ASSIGNMENT: In the data that follows, find the line with "Proudly powered by WordPress (42, 2564)"; transcribe it, every later line up to the one with "Image resolution: width=158, height=2576.", and that line as well, exactly and with no others.
= Beginning of Section =
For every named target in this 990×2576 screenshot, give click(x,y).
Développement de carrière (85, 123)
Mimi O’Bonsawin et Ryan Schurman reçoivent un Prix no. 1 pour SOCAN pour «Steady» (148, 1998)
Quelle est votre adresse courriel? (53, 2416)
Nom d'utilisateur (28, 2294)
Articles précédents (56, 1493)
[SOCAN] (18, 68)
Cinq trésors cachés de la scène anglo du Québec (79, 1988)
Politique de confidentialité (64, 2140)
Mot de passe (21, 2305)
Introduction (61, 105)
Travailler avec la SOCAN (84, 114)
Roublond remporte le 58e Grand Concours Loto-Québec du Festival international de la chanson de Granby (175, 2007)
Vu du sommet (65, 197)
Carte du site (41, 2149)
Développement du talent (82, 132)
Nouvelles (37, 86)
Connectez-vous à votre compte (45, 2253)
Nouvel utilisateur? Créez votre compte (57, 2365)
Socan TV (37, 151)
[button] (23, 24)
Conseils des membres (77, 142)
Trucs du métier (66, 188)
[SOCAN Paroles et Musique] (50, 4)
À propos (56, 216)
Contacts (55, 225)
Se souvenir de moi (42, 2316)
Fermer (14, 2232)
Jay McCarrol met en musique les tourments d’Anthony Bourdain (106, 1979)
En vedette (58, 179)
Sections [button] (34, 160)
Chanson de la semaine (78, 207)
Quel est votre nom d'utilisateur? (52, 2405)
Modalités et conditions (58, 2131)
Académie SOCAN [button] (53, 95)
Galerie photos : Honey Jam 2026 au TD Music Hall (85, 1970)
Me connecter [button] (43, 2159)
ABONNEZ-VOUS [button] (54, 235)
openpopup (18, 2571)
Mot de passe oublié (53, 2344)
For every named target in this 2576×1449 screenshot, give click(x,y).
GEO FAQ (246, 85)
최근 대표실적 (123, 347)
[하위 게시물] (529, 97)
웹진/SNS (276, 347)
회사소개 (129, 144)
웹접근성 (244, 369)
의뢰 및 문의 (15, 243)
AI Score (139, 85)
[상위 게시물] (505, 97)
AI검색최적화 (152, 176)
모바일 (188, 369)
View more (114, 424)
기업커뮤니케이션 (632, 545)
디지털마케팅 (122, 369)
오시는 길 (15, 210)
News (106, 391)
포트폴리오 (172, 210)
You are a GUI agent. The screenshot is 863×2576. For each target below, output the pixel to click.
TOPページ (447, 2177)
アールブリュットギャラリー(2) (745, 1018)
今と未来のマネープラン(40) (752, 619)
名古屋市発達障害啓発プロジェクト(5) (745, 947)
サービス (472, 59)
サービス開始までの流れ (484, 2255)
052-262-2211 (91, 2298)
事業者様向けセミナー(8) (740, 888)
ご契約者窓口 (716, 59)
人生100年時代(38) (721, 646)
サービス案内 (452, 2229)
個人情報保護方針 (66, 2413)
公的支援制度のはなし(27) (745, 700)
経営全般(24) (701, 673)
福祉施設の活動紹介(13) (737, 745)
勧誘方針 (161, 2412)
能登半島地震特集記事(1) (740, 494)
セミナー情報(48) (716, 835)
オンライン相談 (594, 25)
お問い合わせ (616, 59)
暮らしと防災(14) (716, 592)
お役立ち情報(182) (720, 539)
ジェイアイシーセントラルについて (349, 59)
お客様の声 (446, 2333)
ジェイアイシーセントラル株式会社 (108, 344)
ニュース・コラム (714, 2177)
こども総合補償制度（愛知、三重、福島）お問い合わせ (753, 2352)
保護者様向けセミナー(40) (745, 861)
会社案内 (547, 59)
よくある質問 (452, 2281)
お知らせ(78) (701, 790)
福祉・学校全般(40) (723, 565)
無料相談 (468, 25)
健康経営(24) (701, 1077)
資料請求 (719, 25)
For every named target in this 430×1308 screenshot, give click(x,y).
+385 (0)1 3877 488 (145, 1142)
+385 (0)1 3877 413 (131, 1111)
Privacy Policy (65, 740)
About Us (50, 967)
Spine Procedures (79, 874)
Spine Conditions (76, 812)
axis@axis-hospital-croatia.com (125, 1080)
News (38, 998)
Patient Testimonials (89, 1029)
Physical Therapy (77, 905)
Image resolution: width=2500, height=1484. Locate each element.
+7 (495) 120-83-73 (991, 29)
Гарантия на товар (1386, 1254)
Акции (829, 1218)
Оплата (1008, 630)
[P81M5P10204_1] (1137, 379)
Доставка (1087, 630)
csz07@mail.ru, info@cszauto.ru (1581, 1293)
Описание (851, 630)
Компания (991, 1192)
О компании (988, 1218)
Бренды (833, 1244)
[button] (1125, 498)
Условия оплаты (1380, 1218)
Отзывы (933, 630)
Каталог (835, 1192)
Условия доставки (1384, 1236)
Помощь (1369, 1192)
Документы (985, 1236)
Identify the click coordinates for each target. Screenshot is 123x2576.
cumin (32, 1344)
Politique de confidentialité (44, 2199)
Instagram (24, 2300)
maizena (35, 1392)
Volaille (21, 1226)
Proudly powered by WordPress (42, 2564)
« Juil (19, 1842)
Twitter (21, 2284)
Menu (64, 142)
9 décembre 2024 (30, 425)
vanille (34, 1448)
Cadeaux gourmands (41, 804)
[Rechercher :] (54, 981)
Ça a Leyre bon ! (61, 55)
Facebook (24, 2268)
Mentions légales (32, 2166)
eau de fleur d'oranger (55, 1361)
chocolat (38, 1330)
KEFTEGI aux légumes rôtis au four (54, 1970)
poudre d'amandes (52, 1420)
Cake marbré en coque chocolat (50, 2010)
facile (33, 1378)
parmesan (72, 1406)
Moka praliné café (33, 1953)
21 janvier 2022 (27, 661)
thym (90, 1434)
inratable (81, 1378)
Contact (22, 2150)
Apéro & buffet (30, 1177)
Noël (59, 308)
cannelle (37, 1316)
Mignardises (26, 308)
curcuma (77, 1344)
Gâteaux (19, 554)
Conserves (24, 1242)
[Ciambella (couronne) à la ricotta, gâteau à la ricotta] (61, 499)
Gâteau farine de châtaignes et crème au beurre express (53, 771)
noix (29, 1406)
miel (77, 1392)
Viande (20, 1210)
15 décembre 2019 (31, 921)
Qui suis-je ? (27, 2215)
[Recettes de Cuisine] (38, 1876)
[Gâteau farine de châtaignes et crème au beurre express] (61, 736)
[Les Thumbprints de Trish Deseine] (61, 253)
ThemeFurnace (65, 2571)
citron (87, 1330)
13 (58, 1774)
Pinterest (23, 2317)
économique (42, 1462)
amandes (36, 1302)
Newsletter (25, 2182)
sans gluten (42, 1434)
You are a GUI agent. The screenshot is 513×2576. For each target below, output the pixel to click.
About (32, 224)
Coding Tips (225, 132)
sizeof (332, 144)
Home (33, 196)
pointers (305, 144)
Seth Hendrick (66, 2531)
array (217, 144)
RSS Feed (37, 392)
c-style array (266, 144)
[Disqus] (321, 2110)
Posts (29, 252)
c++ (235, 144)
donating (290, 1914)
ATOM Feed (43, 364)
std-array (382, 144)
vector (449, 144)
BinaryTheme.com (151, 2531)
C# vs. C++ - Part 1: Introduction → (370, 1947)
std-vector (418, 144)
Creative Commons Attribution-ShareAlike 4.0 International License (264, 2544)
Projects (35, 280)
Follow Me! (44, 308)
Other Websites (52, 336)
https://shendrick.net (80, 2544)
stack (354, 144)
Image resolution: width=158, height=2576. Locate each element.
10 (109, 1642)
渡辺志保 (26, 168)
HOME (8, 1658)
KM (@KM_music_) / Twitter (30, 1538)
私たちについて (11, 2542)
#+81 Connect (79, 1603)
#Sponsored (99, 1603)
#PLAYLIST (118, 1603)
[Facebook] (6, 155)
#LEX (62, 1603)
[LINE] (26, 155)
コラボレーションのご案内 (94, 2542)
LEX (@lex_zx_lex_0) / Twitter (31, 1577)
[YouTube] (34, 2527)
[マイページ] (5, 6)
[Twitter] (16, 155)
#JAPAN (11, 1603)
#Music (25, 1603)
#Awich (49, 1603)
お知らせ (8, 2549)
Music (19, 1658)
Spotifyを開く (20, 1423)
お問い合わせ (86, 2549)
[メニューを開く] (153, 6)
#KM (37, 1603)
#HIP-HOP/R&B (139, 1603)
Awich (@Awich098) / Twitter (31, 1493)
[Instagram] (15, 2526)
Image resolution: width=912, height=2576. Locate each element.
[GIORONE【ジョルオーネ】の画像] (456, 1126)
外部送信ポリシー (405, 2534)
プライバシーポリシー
= End of Section =
FINISHED EXERCISE:
Proudly powered by WordPress (42, 2564)
« Juil (19, 1842)
Twitter (21, 2284)
Menu (64, 142)
9 décembre 2024 (30, 425)
vanille (34, 1448)
Cadeaux gourmands (41, 804)
[Rechercher :] (54, 981)
Ça a Leyre bon ! (61, 55)
Facebook (24, 2268)
Mentions légales (32, 2166)
eau de fleur d'oranger (55, 1361)
chocolat (38, 1330)
KEFTEGI aux légumes rôtis au four (54, 1970)
poudre d'amandes (52, 1420)
Cake marbré en coque chocolat (50, 2010)
facile (33, 1378)
parmesan (72, 1406)
Moka praliné café (33, 1953)
21 janvier 2022 (27, 661)
thym (90, 1434)
inratable (81, 1378)
Contact (22, 2150)
Apéro & buffet (30, 1177)
Noël (59, 308)
cannelle (37, 1316)
Mignardises (26, 308)
curcuma (77, 1344)
Gâteaux (19, 554)
Conserves (24, 1242)
[Ciambella (couronne) à la ricotta, gâteau à la ricotta] (61, 499)
Gâteau farine de châtaignes et crème au beurre express (53, 771)
noix (29, 1406)
miel (77, 1392)
Viande (20, 1210)
15 décembre 2019 (31, 921)
Qui suis-je ? (27, 2215)
[Recettes de Cuisine] (38, 1876)
[Gâteau farine de châtaignes et crème au beurre express] (61, 736)
[Les Thumbprints de Trish Deseine] (61, 253)
ThemeFurnace (65, 2571)
citron (87, 1330)
13 (58, 1774)
Pinterest (23, 2317)
économique (42, 1462)
amandes (36, 1302)
Newsletter (25, 2182)
sans gluten (42, 1434)
You are a GUI agent. The screenshot is 513×2576. For each target below, output the pixel to click.
About (32, 224)
Coding Tips (225, 132)
sizeof (332, 144)
Home (33, 196)
pointers (305, 144)
Seth Hendrick (66, 2531)
array (217, 144)
RSS Feed (37, 392)
c-style array (266, 144)
[Disqus] (321, 2110)
Posts (29, 252)
c++ (235, 144)
donating (290, 1914)
ATOM Feed (43, 364)
std-array (382, 144)
vector (449, 144)
BinaryTheme.com (151, 2531)
C# vs. C++ - Part 1: Introduction → (370, 1947)
std-vector (418, 144)
Creative Commons Attribution-ShareAlike 4.0 International License (264, 2544)
Projects (35, 280)
Follow Me! (44, 308)
Other Websites (52, 336)
https://shendrick.net (80, 2544)
stack (354, 144)
Image resolution: width=158, height=2576. Locate each element.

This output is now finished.